We are committed to making our school a place that truly belongs to all of us. This responsibility is shared among the administration, the faculty, and our students and families. The job of making our community more inclusive cannot be achieved by one person alone; we must work together, engaging each other in ongoing dialogue so that all students feel a sense of belonging in our school and have opportunities to be affirmed and validated in the spaces they occupy.
In 2013, we launched a program called CARe (Conversations about Race and Empathy). The program involves students and families from Grades 3–5 and creates a space for our students to engage in conversations about race and support positive racial identity development.
Children participate in the CARe program in one of two ways: they can either choose a General Discussion Group or an Affinity Group. A General Discussion Group is open to students of all racial backgrounds, while an Affinity Group gathers children around a shared racial/ethnic identity. Each group is led by two trained co-facilitators and follows a similar age-appropriate curriculum. These sessions occur during the school day to enable all children to participate, and children gather by grade level to debrief their small group at the end of each session.
We want to give all our students the context, reflection time, skill, and strategies to know and advocate for themselves even as they learn to become upstanders and advocate for others. We want every member of our community to have the understanding, empathy, and skills to address and interrupt any and all forms of bias and injustice.
Bias feeds off ignorance. Therefore, we provide opportunities for our students to learn about — and often experience firsthand — different cultures. Each year, fifth graders at Fieldston Lower study a variety of cultures, focusing on how each one is multi-layered and unique. This past year, in connection with their culture study, students visited the Ganesh Temple in Flushing, Queens. During the trip, they learned about Hindu cosmology, the temple’s history, and the religious practices that take place there. They also had an opportunity to eat in the temple’s canteen and sample traditional dosas. There’s no better way to get to know and appreciate a culture than to spend time with the people, visit the spaces they hold sacred, and taste the flavors that represent their home.

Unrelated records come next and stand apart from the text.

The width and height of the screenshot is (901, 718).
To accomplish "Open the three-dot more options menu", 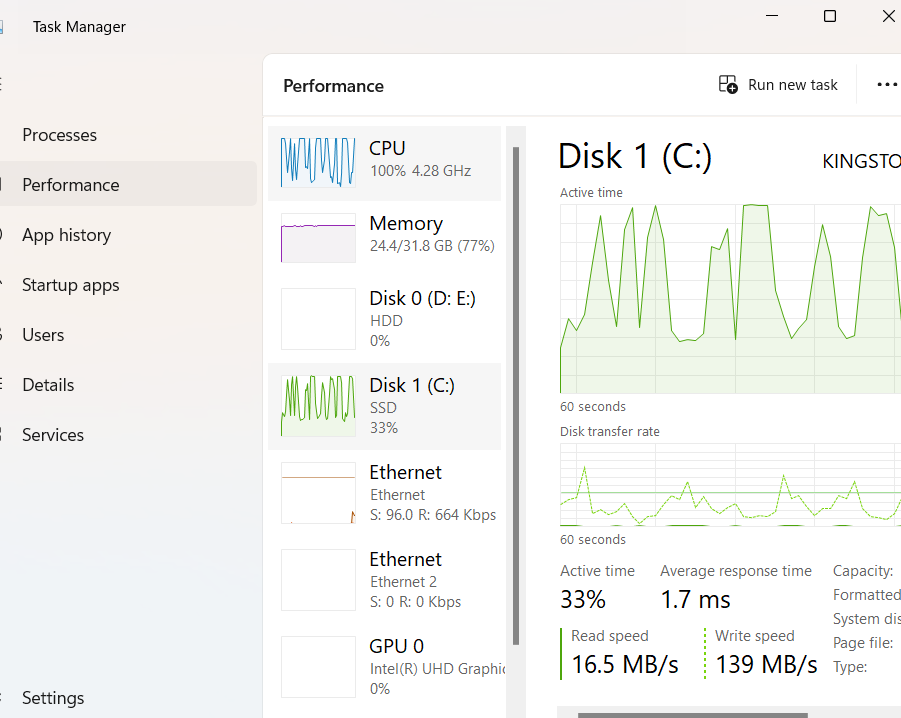I will point(886,85).

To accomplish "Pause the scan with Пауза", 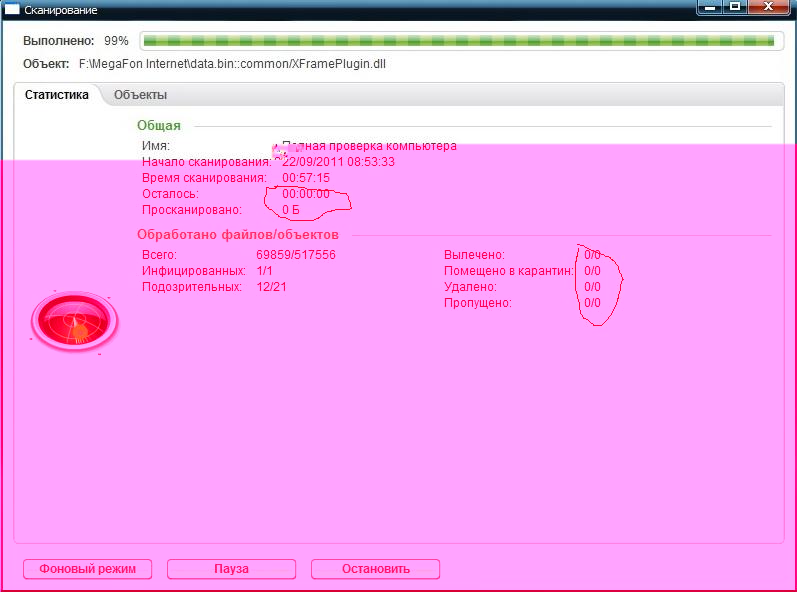I will point(231,569).
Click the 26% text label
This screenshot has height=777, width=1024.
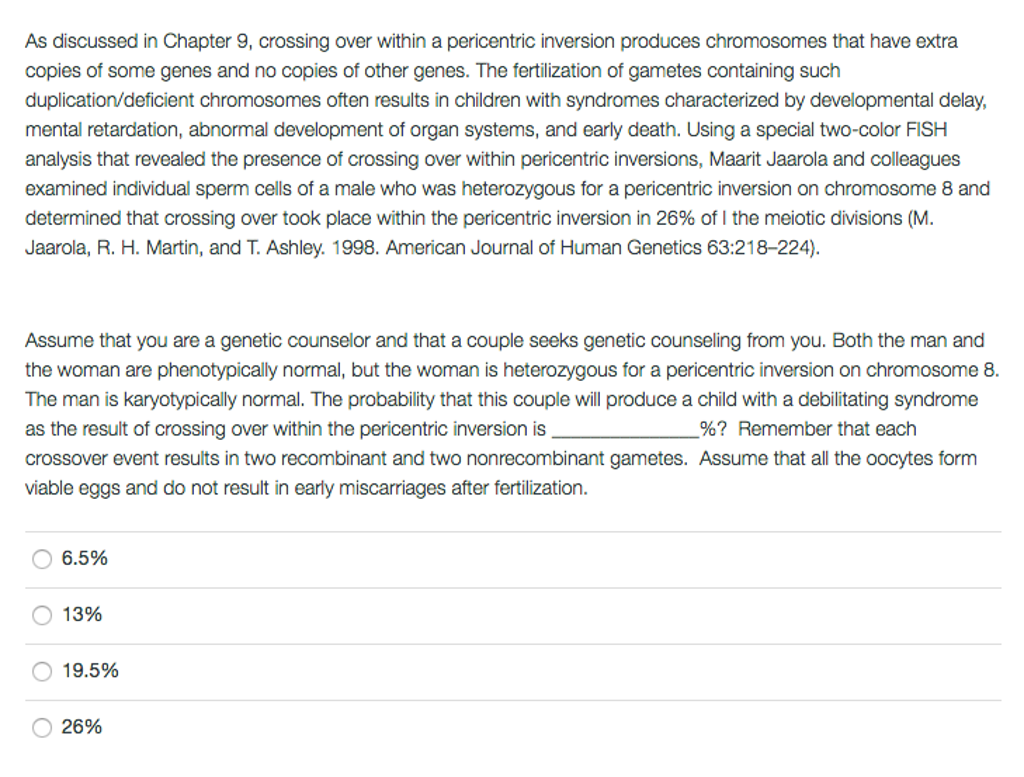(79, 727)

Another way in which our students learn about a culture different from their own is through our partnership with the Lerata Primary School in Kenya, Africa. The mission of our partnership is to create and nurture a reciprocal relationship between Ethical Culture students and Lerata students wherein both groups expand their worldview. Students at each school contribute stories about themselves to an ongoing project entitled “A Life Like Mine.” In the words of Ethical Culture Principal Rob Cousins, “My big aim was for our kids to understand that, while Lerata students may appear to live in a very different world, there are things that unite both sets of students. They can look beyond a picture. They can see there’s a totally different way of living a happy life that doesn’t look like the way that we live.”
We start with essential questions in building our curriculum in Middle School, connecting the learning back to our mission of nurturing ethical citizens. We want students across grades to have fluency with ethical questions and dilemmas and to be able to approach them from myriad perspectives. A recent essential question was: “What were the roles of men, women, and children in ancient societies?” In eighth grade history, our teachers and students used this essential question to guide their learning, exploring primary sources about the legal or social status of women in Egypt, Greece, Rome, and medieval Europe through lenses of equity and fairness.
In the Upper School, we offer several courses that tackle difficult questions surrounding race, socioeconomic status, gender, and other identifiers. A history course offered to eleventh and twelfth graders asks the question: “When did European immigrants transform into American white people?” Students in this course examine how the term “whiteness” is often used as a vehicle through which Caucasian people dominate and oppress people of color. The class investigates “whiteness,” not as a biologically determined identity, but as a cultural, historical, and political construction. In a media and ethics course, students examine the extent to which technology has created or perpetuated digital inequity in certain communities. Students research the digital divide in specific populations, then create websites offering a holistic look at this growing American problem.